PROBLEM DESCRIPTION:
Start at the line in the entries below that contains "You are a GUI", stop at the line that contains "Task: Open the @durov handle", and output exactly the lines in that span, both ends included.

Screenshot grounding data:

------------------------------

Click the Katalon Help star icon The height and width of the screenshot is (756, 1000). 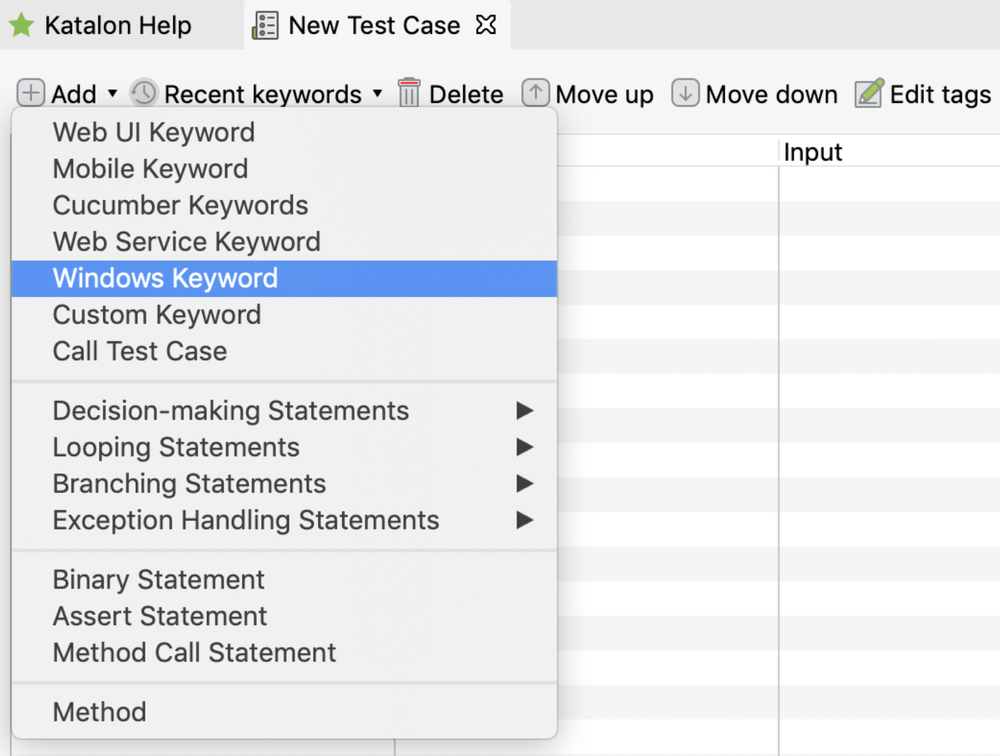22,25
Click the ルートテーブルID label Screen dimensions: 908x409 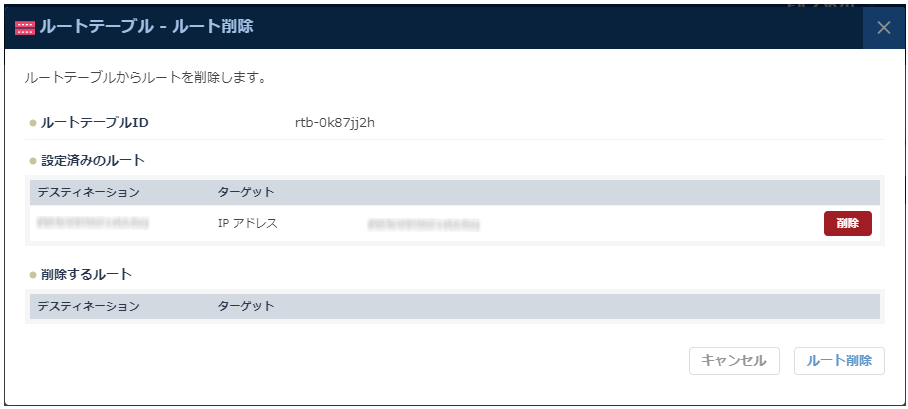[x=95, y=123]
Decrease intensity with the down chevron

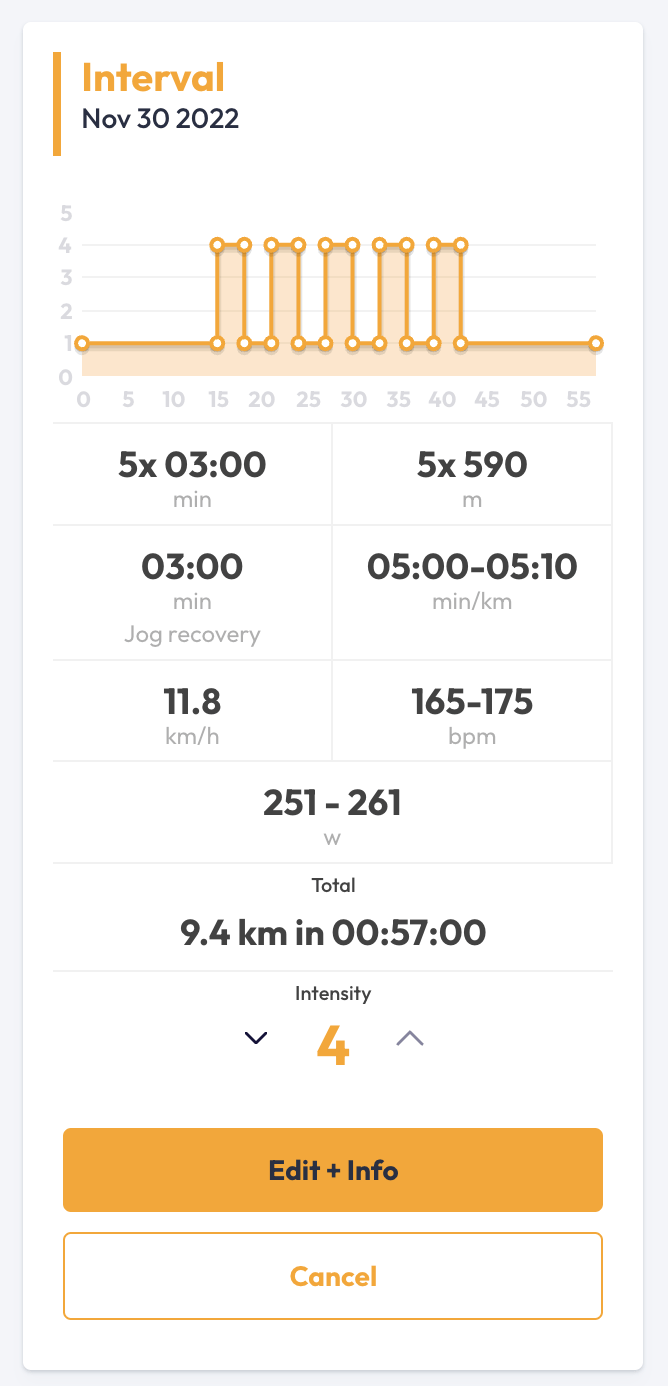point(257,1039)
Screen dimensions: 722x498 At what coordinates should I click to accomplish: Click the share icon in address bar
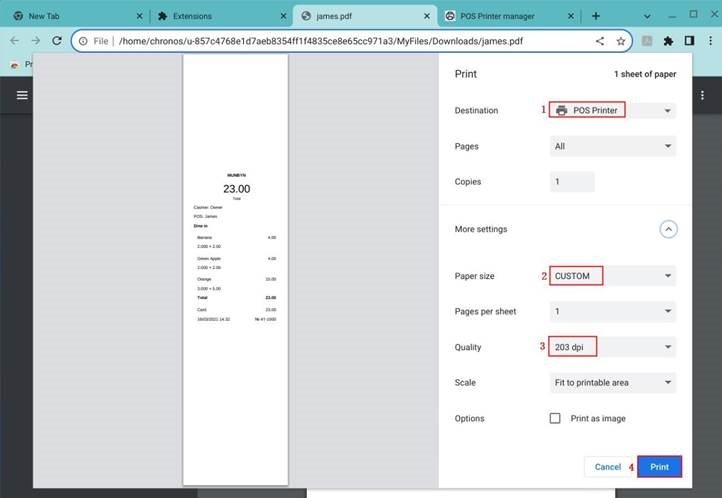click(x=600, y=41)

------------------------------

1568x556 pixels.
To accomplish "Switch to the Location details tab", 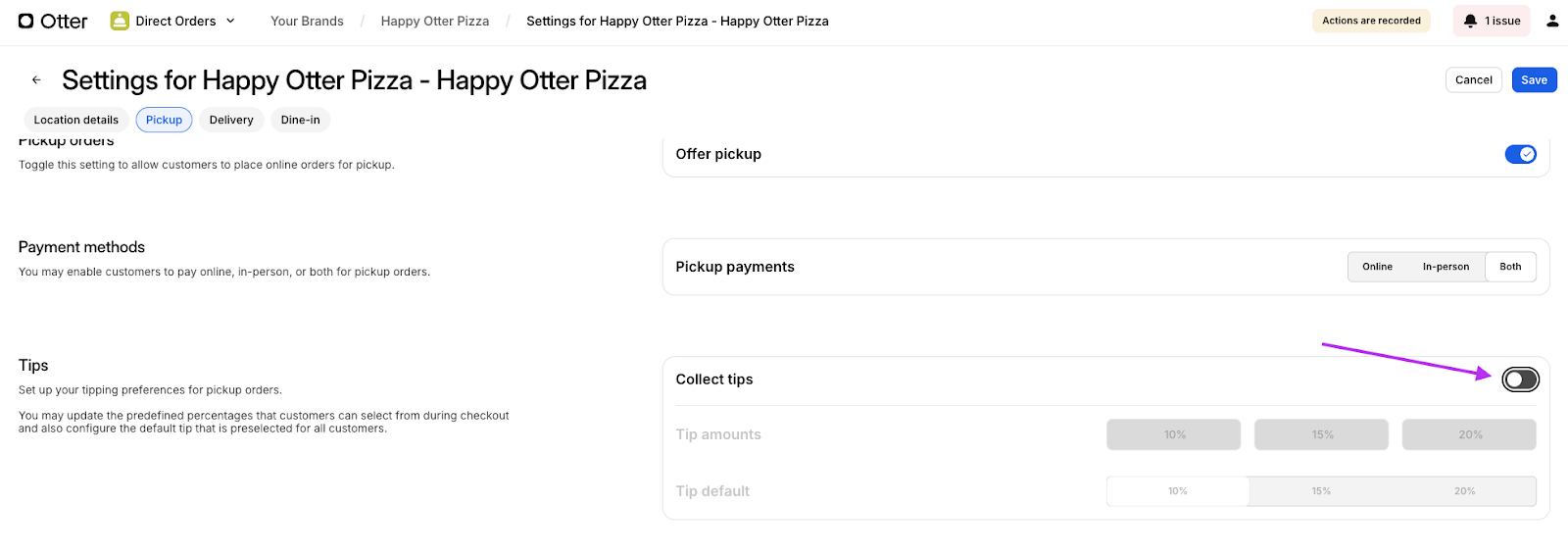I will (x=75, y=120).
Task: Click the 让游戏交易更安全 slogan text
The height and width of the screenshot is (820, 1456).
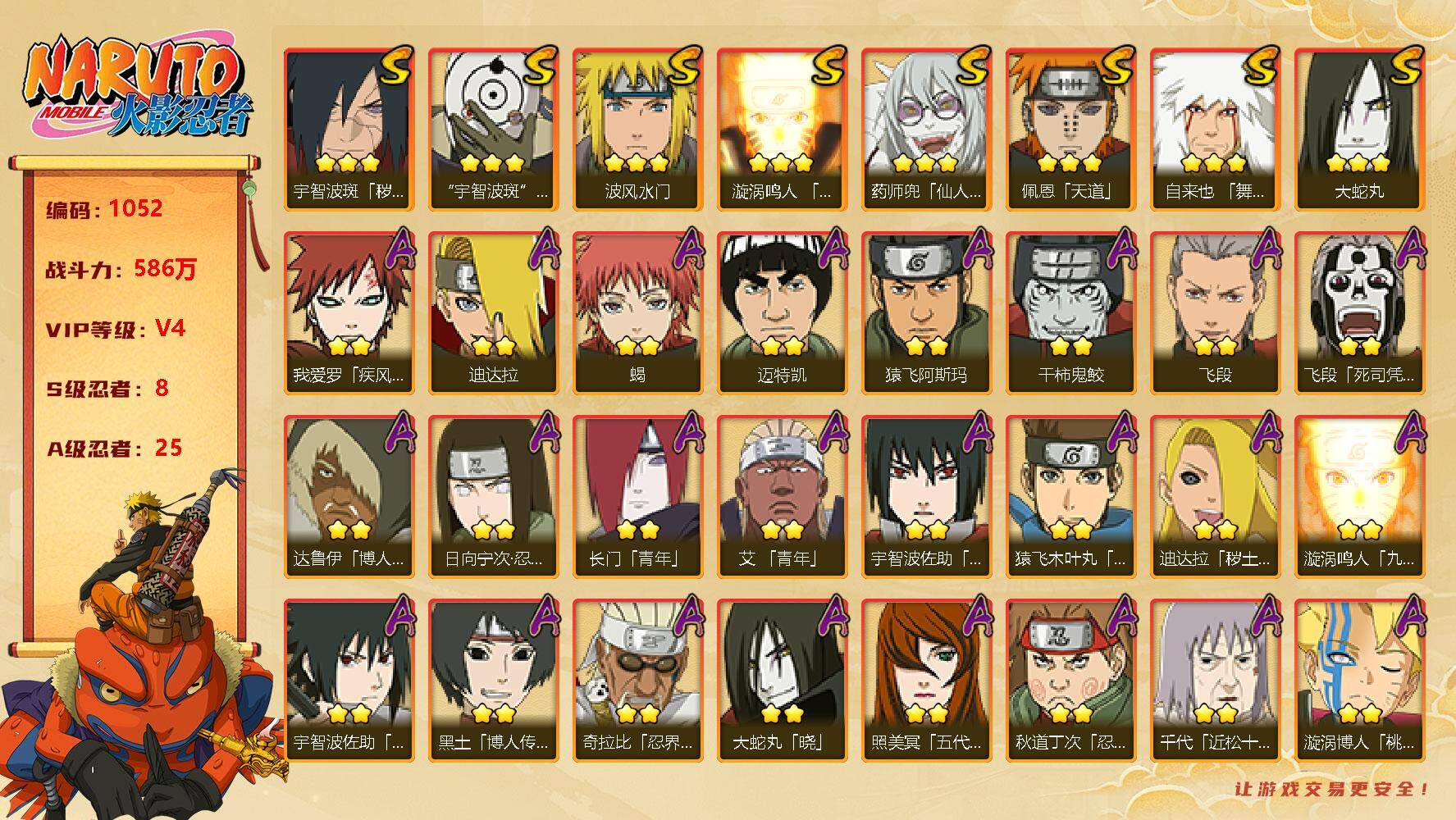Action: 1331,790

------------------------------

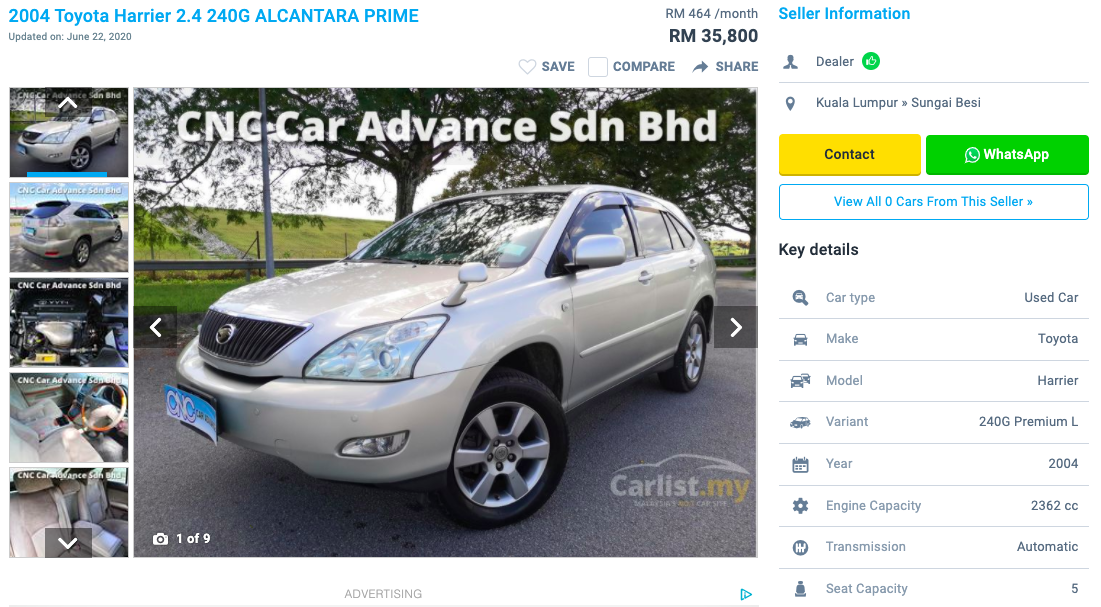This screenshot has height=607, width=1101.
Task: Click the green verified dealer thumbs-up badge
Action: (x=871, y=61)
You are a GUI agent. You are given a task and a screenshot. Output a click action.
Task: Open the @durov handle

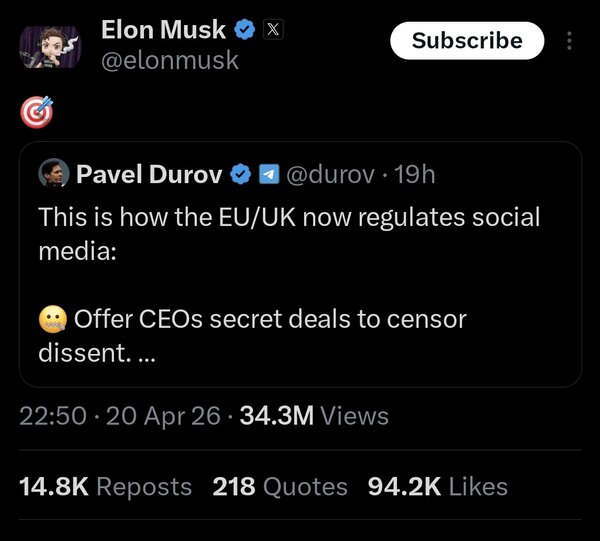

------------------------------

RESPONSE BOX:
You are a GUI agent. You are given a task and a screenshot. Output a click action.
Task: Open the @durov handle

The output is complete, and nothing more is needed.